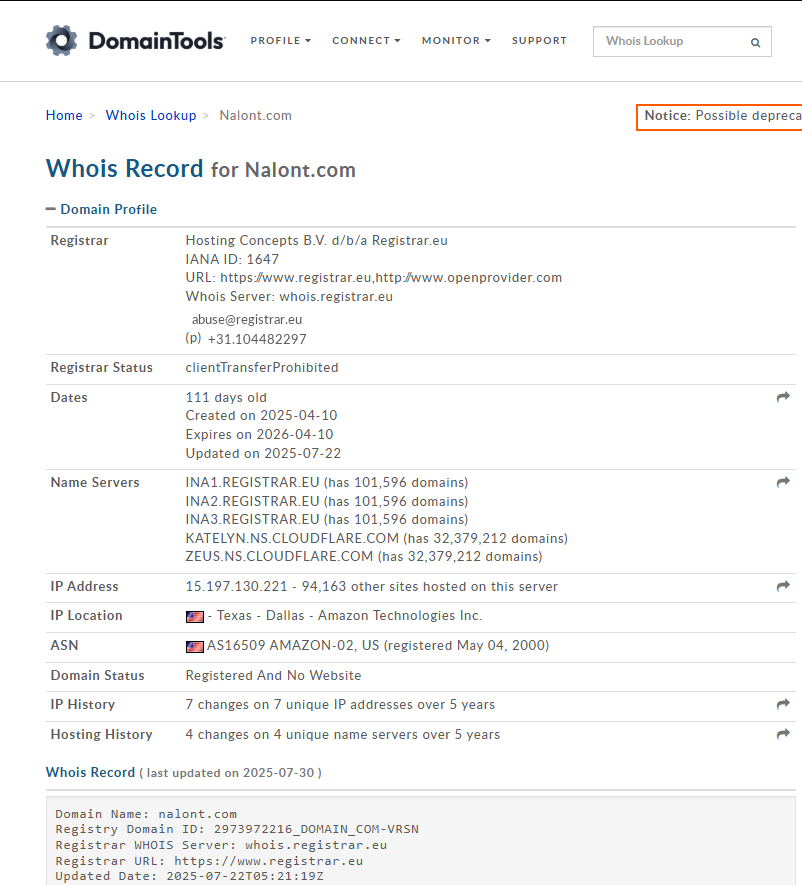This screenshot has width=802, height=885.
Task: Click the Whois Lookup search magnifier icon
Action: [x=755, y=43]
...
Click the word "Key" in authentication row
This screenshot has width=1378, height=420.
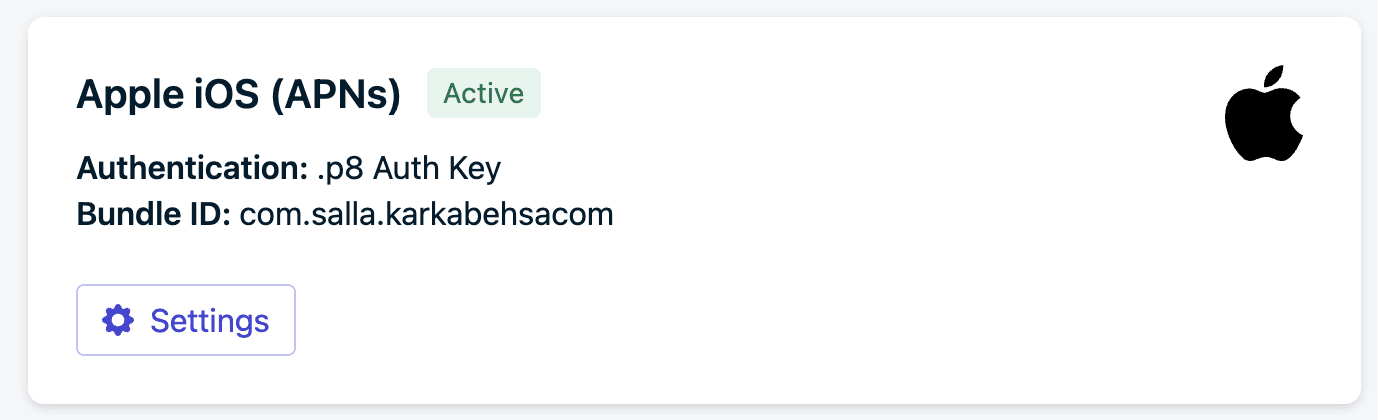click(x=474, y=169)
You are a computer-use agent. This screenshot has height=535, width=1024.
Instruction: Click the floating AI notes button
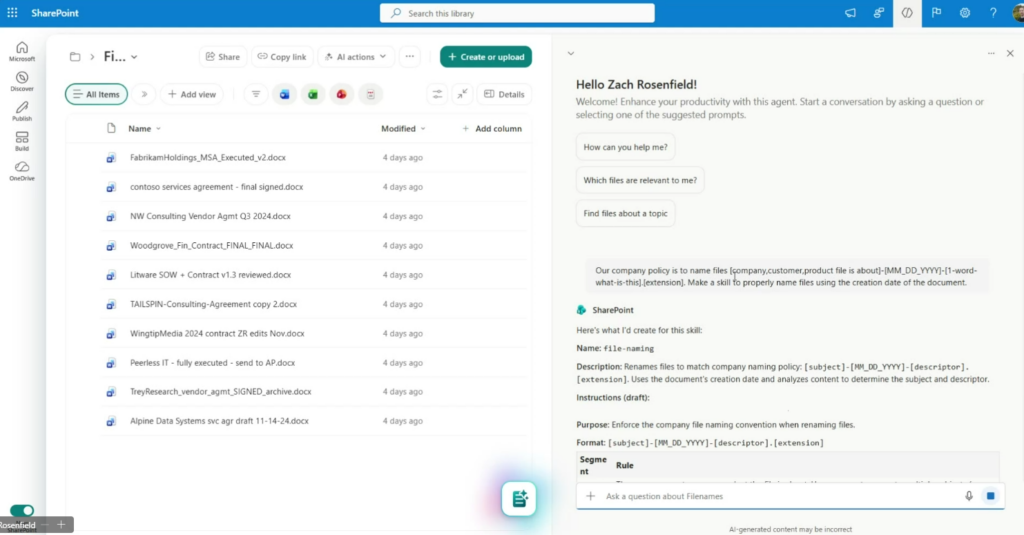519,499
---
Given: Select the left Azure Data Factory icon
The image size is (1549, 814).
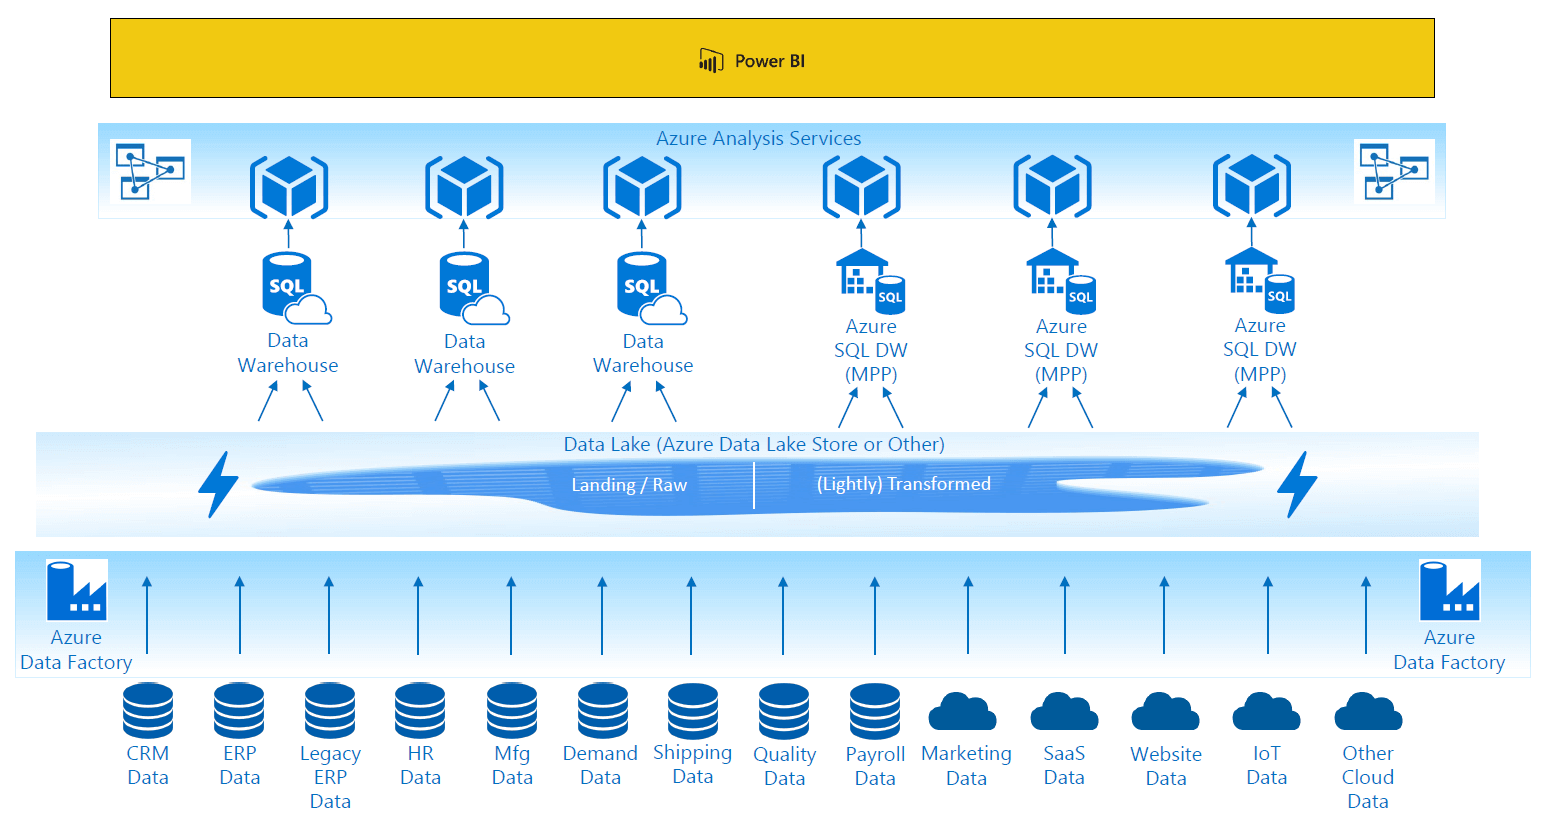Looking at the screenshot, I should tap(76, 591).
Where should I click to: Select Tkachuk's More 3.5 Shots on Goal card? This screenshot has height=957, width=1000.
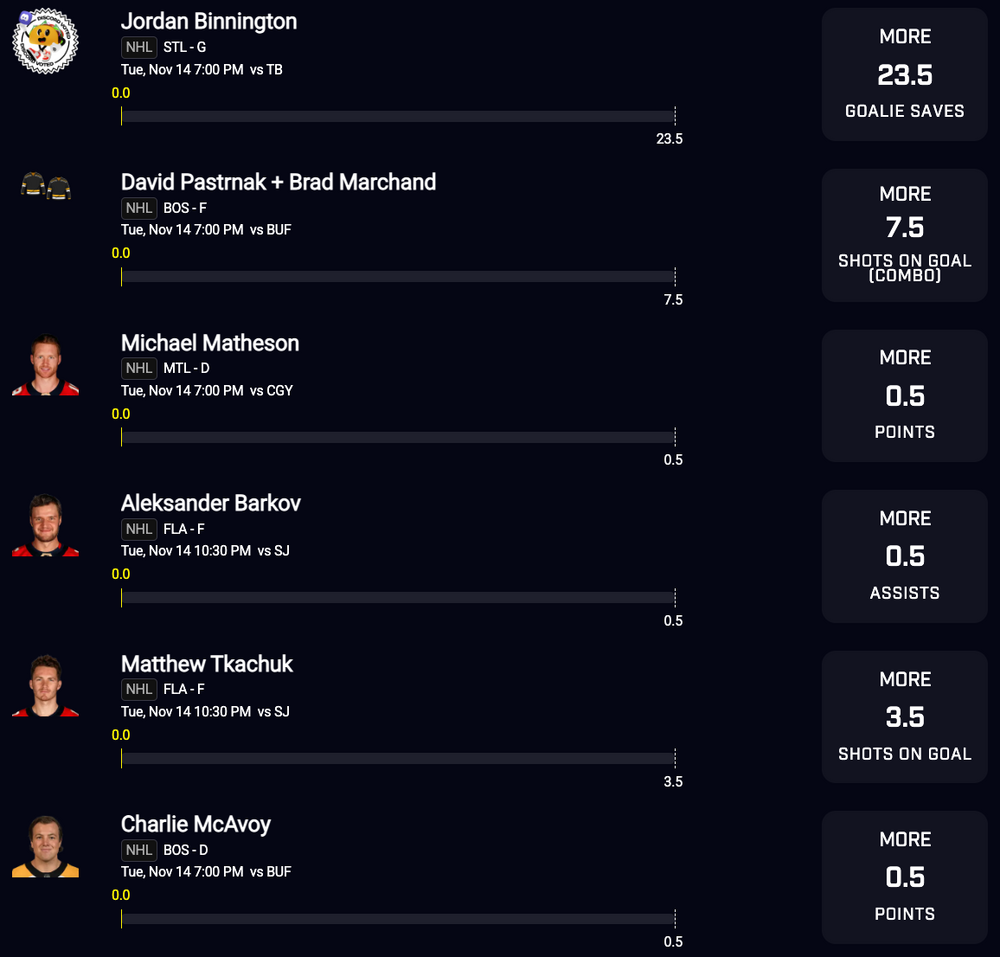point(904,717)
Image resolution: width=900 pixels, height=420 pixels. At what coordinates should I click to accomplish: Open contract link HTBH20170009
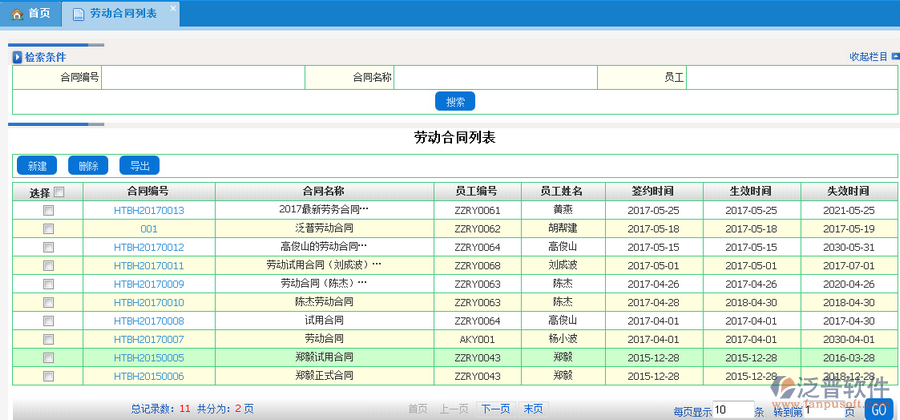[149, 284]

§ **OBJECTIVE**
Turn the lines above into a numbered list, starting with the line that contains "This screenshot has width=802, height=885." and going on through the line that contains "Action: [x=755, y=43]", skipping any blank lines. Leave the pictures out of your answer.

§ **FINAL ANSWER**
1. This screenshot has width=802, height=885.
2. Task: Click the Whois Lookup search magnifier icon
3. Action: [x=755, y=43]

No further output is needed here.